1. Whether the ITAT erred in holding that the business income was divisible under the India-UK DTAA, though it arose out of a single contract having regard to Articles 7 and 13 of India-UK DTAA?
2. Whether the ITAT erred in holding that services provided by IMG to BCCI under the Service Agreement dated 24.9.2009 qualify as fee for technical services in terms of Article 13 (4) (c) of the DTAA between India and UK?
3. Whether the income determined as FTS can be deemed to accrue or arise in India in terms of Section 9 (1) (vii) (b) of the Income Tax Act, 1961, especially when services provided by IMG, during the relevant year, were utilized by BCCI outside India?

Detailed Analysis:

A. Preface:

1. The appeals by International Management Group (UK) Limited (IMG) challenge the ITAT decisions for AY 2010-11 to 2018-19.
2. The three principal questions of law admitted were:
- Whether ITAT erred in holding business income divisible under the India-UK DTAA?
- Whether services provided by IMG to BCCI qualify as fee for technical services (FTS) under the DTAA?
- Whether income determined as FTS can be deemed to accrue or arise in India under Section 9 (1) (vii) (b) of the Income Tax Act, 1961?

B. IMG's Challenge:

23. Mr. Vohra argued that the receipts should be viewed as business profits, taxable only to the extent attributable to the Indian PE of IMG. He emphasized that Article 5 (2) (k) applies only where services other than those taxable under Article 13 are furnished.

24. He contended that the respondents were estopped from treating the residual receipts as FTS, asserting that the applicability of Article 5 (2) (k) depended on the services being other than those falling within Article 13.

25. He highlighted that the Services Agreement envisaged composite services, and neither the Agreement nor the DTAA empowers the Respondent to bifurcate the consideration received between business profits and FTS.

26. Mr. Vohra referred to the Memorandum of Understanding appended to the India-US DTAA and the Karnataka High Court's decision in CIT v. De Beers India Minerals P. Ltd to elucidate the meaning of "make available."

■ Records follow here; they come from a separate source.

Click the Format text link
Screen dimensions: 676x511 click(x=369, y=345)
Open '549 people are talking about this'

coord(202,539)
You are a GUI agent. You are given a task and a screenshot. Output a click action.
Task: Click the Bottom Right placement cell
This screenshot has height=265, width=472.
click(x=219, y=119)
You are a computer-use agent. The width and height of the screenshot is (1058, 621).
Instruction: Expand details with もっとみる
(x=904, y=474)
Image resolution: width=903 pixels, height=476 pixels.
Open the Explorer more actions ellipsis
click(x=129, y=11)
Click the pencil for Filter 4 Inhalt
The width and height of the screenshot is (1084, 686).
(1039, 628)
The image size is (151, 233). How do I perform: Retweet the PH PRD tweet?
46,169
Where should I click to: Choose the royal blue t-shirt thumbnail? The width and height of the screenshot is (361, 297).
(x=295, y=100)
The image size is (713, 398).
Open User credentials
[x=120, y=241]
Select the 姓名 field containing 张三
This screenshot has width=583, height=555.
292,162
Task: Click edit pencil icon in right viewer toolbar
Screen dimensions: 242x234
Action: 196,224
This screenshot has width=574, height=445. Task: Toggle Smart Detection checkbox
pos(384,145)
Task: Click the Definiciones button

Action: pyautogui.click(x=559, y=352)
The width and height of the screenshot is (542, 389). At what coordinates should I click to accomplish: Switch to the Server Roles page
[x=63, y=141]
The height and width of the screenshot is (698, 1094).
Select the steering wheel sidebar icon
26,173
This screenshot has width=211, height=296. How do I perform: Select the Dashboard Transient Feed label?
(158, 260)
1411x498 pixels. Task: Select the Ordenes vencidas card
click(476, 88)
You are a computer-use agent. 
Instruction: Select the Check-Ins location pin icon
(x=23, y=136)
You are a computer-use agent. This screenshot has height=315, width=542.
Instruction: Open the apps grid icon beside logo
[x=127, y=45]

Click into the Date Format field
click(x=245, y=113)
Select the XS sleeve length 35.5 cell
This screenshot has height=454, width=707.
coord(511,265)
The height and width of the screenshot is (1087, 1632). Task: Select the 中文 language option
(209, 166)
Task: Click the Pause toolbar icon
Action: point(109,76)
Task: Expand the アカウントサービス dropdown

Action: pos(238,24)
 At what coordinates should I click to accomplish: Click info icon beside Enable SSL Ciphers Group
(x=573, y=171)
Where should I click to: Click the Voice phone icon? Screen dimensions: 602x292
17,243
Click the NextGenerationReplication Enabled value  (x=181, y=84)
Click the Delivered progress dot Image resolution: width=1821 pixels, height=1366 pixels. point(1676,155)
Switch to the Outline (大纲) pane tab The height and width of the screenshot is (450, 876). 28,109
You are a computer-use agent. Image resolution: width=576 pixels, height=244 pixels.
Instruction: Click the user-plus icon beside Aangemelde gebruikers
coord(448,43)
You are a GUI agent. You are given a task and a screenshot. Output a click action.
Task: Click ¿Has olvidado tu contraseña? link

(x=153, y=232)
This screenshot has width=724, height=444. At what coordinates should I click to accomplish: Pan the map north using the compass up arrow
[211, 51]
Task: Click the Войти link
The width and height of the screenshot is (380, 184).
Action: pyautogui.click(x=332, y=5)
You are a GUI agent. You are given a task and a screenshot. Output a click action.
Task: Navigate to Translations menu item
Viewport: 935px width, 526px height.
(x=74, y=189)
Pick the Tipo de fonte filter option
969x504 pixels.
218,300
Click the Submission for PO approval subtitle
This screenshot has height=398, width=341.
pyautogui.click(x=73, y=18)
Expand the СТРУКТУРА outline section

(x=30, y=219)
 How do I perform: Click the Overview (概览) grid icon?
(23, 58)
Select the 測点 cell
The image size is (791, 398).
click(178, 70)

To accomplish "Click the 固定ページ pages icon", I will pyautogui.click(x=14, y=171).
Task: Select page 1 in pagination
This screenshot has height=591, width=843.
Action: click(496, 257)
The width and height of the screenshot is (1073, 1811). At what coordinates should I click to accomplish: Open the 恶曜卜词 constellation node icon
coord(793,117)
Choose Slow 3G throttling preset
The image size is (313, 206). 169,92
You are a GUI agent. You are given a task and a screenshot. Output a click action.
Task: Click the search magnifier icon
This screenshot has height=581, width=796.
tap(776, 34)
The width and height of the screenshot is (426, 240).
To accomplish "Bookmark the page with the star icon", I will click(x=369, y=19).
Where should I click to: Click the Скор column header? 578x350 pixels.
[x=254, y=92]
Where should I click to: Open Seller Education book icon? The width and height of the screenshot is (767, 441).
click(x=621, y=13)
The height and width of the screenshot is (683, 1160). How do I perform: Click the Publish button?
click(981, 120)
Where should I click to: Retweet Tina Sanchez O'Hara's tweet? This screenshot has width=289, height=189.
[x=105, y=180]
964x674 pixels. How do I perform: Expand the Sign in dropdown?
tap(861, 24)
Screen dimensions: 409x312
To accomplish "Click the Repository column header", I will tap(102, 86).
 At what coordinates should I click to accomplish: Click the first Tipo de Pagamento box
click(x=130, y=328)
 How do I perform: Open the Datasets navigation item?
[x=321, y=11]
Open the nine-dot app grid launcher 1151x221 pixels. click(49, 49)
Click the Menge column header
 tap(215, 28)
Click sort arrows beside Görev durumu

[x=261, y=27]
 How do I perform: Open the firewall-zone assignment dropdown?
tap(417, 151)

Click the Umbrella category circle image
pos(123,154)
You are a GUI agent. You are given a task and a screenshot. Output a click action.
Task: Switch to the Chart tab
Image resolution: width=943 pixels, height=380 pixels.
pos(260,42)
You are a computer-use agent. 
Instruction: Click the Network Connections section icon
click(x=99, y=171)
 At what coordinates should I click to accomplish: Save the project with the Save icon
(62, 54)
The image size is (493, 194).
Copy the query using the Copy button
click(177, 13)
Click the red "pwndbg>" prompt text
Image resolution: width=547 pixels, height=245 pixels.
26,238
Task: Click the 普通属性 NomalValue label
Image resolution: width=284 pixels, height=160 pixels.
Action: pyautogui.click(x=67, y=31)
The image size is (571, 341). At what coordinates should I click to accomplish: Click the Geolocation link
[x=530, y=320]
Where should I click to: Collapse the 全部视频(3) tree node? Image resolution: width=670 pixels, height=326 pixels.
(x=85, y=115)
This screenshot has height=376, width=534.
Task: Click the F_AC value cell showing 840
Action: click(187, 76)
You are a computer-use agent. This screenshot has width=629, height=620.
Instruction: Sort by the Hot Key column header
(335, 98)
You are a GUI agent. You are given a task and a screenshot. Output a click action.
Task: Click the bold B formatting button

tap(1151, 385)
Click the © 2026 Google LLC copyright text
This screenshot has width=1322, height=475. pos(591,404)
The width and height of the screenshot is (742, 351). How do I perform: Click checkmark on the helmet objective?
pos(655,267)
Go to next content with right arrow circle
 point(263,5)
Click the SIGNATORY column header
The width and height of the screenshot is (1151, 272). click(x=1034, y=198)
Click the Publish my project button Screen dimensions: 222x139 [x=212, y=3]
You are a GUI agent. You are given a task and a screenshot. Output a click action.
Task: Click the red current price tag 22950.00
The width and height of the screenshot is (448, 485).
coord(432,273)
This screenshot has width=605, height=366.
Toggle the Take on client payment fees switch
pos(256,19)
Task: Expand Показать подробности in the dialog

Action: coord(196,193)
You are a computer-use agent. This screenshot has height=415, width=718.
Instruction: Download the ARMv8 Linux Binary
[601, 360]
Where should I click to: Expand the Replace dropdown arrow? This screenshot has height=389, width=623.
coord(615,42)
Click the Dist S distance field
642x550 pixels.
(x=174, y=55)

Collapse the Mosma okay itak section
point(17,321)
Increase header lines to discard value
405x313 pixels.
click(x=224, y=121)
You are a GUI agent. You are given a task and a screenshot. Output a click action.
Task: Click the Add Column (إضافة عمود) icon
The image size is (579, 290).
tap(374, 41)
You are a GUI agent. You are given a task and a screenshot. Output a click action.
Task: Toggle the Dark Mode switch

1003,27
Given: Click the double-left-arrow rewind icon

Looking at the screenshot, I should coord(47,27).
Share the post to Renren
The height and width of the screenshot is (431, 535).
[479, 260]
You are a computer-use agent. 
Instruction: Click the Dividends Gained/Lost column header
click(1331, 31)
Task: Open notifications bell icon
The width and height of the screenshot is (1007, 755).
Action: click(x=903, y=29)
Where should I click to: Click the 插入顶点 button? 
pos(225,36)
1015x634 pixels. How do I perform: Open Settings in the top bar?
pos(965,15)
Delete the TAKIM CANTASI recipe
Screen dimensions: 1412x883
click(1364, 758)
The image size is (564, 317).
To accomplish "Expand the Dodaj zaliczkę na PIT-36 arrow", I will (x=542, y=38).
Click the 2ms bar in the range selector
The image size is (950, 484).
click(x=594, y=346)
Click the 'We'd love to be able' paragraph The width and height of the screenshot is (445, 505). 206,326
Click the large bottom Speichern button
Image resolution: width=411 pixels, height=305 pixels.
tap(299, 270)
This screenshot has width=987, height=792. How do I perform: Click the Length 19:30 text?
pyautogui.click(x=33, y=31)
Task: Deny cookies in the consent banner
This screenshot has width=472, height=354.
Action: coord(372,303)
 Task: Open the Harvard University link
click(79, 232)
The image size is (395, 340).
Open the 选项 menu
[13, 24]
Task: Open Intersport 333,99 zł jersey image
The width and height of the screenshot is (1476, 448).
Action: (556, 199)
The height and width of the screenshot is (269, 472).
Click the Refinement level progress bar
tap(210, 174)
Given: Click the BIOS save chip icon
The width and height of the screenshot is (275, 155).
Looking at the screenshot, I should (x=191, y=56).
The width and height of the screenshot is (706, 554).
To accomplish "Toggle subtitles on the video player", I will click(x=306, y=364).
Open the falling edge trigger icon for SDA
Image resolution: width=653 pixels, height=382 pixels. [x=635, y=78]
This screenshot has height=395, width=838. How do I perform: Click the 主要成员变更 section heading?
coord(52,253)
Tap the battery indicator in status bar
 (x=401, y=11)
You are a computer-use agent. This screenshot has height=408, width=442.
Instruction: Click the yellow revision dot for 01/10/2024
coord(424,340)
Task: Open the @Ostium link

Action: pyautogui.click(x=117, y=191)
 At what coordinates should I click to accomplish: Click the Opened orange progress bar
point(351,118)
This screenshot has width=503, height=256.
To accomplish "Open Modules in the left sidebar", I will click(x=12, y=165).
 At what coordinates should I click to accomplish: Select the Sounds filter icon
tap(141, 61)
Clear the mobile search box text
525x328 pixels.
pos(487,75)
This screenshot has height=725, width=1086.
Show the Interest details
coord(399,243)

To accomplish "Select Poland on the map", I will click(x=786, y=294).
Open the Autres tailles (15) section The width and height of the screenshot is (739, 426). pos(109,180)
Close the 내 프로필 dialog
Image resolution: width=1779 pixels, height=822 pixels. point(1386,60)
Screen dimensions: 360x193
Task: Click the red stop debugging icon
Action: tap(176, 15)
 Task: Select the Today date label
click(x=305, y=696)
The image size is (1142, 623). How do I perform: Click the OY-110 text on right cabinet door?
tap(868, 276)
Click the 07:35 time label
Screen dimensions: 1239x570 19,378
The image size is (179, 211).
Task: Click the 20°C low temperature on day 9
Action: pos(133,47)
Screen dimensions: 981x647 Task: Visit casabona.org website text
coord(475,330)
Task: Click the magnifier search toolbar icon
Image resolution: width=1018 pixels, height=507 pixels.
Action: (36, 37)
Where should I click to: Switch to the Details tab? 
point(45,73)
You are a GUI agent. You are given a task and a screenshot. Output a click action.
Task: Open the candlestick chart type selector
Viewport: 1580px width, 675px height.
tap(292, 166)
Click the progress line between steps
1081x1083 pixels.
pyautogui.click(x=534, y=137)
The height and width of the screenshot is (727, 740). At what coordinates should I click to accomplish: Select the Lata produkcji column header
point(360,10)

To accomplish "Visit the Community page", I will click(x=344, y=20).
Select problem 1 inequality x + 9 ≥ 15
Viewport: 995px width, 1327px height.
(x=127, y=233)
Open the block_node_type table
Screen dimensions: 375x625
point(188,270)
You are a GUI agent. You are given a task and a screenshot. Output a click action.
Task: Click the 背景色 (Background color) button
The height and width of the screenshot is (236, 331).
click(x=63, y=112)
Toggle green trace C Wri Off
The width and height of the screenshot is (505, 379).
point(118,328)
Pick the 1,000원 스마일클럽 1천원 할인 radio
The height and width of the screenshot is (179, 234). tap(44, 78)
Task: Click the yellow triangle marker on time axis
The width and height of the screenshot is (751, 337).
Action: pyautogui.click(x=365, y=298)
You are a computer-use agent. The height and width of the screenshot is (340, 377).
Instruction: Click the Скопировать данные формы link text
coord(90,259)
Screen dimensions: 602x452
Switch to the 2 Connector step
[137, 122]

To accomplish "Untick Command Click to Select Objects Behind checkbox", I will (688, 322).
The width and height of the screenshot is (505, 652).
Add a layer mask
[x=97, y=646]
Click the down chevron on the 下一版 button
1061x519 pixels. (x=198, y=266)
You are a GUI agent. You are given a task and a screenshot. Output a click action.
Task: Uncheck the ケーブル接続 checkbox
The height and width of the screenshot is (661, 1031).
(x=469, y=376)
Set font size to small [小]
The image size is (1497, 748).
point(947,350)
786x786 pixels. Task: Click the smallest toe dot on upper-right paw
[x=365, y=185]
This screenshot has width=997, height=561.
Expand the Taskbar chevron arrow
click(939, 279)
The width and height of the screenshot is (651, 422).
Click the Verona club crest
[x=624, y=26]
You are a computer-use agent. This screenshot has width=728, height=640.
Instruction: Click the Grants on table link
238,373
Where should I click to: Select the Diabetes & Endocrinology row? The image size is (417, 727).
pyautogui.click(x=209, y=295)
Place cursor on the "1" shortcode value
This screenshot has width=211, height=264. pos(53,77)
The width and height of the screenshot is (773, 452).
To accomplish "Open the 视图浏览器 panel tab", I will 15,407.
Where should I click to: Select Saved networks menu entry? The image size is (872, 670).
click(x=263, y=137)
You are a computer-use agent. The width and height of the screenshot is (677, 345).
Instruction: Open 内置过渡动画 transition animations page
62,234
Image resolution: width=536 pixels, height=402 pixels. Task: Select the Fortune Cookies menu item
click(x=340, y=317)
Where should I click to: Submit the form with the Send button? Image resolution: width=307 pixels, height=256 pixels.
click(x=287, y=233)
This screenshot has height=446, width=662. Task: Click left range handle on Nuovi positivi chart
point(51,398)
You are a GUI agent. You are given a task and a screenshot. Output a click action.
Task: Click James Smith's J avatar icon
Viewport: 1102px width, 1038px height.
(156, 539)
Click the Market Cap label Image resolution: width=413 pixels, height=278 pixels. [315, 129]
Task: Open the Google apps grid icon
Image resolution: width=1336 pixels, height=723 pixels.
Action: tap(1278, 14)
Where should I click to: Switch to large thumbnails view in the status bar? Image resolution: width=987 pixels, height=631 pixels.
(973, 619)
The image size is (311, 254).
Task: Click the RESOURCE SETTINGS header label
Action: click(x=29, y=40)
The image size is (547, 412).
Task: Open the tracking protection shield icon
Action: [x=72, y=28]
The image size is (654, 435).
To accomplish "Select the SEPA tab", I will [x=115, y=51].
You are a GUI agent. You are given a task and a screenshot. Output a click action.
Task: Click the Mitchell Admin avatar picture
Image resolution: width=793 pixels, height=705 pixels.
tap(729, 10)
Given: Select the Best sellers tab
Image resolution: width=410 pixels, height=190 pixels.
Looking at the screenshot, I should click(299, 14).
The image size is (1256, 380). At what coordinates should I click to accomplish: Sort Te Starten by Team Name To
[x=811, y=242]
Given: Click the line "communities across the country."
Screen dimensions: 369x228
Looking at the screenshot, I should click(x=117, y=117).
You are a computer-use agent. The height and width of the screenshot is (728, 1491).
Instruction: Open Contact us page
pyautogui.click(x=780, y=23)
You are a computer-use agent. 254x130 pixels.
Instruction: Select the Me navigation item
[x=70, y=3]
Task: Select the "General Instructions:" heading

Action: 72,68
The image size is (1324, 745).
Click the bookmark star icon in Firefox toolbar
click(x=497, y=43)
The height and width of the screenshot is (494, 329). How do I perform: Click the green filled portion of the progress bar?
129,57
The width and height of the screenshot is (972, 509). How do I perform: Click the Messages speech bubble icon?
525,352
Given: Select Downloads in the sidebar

27. He also cited the Kerala High Court's decision in US Technology Resources (Pvt.) Ltd. vs. Commissioner of Income Tax to emphasize that "make available" envisages a transfer of technology or know-how.

28. He referred to the Delhi High Court's decision in CIT (IT) v. Bio-Rad Lab (Singapore) Pte. Ltd., highlighting that the real test is the transfer of technology and the recipient being enabled to use the technology independently.

29. He relied on recent decisions in Commissioner of Income Tax (International Taxation) vs. Relx Inc and Commissioner of Income Tax-International Taxation-3 vs. Salesforce.com Singapore.

30. Mr. Vohra argued that the continued engagement of IMG over ten years indicated no transfer of technical knowledge or skill.

31. He provided a comparative table of activities to demonstrate that the services rendered did not make available any technical knowledge to BCCI.

32. In the alternative, he argued that even if the services were considered FTS, the receipts should be taxed under Article 7 of the DTAA as they were effectively connected with the Service PE.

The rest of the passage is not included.